Suite à cela, l’agriculteur décida de se lancer dans un tout autre projet : créer la première boucherie à
la ferme en Belgique. « J’ai à cette époque rencontré mon épouse qui a suivi des formations de
boucherie traiteur. Rapidement, notre affaire a pris de l’ampleur, nous avons employé des salariés et
la boucherie a connu un franc succès. Seulement voilà, après 19 ans de boucherie, nous avions envie
de changer d’air et de retourner à la terre qui nous manquait de plus en plus. C’est suite au
visionnage d’une émission sur une safranière en France que 3 jours après, nous nous rendions sur
place pour en connaître davantage sur la culture. Nous y avons fait un stage pour apprendre le
métier, puis nous avons ramené 1500 bulbes sur notre ferme. Bien que ce premier essai fût
moyennement bon, nous décidâmes d’abandonner la boucherie pour nous lancer dans la culture de
safran en 2009. Une fois de plus, nous sommes passés pour des fous ».

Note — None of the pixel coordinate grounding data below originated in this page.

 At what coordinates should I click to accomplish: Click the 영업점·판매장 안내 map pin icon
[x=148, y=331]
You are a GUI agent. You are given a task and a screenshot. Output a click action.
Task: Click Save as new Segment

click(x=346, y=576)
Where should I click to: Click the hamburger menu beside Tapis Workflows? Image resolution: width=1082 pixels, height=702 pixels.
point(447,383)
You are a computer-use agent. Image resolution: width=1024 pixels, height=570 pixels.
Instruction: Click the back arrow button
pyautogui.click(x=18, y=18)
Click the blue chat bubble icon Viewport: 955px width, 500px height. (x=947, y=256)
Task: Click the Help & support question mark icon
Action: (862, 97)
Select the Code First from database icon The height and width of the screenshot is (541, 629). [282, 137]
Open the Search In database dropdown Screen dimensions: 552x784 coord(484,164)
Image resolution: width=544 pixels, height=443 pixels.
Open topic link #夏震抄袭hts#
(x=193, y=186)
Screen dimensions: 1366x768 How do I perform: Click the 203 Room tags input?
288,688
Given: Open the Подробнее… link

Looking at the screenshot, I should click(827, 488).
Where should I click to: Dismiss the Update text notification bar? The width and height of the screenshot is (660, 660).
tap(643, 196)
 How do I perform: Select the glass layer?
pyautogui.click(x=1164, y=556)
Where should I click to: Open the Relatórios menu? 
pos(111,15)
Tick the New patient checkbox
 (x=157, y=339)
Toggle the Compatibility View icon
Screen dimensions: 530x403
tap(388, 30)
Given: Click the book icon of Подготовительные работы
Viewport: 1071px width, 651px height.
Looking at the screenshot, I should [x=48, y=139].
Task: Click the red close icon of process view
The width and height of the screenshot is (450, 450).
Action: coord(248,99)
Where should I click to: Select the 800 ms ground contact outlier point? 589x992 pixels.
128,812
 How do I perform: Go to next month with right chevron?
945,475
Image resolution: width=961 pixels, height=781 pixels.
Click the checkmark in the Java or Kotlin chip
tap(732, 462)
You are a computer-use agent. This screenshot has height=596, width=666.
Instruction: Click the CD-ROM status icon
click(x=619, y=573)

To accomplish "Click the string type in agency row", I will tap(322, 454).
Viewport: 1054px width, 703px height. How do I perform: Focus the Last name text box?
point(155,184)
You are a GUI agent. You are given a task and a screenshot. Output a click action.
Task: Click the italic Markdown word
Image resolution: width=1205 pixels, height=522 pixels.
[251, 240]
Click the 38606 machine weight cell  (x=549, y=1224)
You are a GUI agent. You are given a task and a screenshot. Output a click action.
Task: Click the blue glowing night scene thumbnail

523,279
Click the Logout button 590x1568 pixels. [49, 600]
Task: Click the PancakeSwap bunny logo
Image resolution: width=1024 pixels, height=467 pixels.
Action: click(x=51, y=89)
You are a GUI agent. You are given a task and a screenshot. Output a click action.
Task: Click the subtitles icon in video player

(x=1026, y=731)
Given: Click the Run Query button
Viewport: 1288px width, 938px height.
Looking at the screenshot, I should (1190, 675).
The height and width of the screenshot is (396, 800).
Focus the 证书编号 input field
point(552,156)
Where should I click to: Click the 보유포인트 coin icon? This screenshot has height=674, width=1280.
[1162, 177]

Le safran : une culture durable et entièrement manuelle
La première année, Monsieur et Madame Léonard ont ramené 150 000 bulbes sur leur ferme. 11
années plus tard, ils en cultivent sur 2,8 hectares environ 600 000. « Le safran étant une plante à
végétation inversée, les bulbes se plantent normalement au mois d’aout. Puis, ils fleurissent en
octobre/novembre. Actuellement, nous sommes en fin de floraison. Les feuilles sortent ensuite et se
dessèchent au mois d’avril/mai. Puis, le bulbe se multiplie pour fleurir de nouveau en octobre. Afin
de ne pas favoriser le développement des maladies, nous préconisons de replanter les bulbes tous
les 3-4 ans ».
Parallèlement à cela, le safran ne nécessite aucun produit phytosanitaire : « Si le sol est suffisamment
équilibré, il n’y a nul besoin d’y ajouter des intrants. En ce qui concerne les insecticides, le safran ne
connait aujourd’hui pas de ravageur. Enfin, nous ne pouvons utiliser d’herbicides, qui impacteraient
également le développement de la fleur. Nous désherbions alors par brûlures thermiques jusque-là,
et passons désormais au désherbage mécanique. Il faut savoir qu’au sein d’une safranière, tout se
fait manuellement ou mécaniquement. Bien que le sol idéal pour la culture soit un sol aéré, à
tendance calcaire qui s’irrigue facilement, nous cultivons la fleur sur un sol très lourd, très humide et
limoneux. Comme quoi, le safran s’acclimate à n’importe quel sol. Et en ayant adapté la technique
culturale au sol Belge, nous y sommes arrivés ».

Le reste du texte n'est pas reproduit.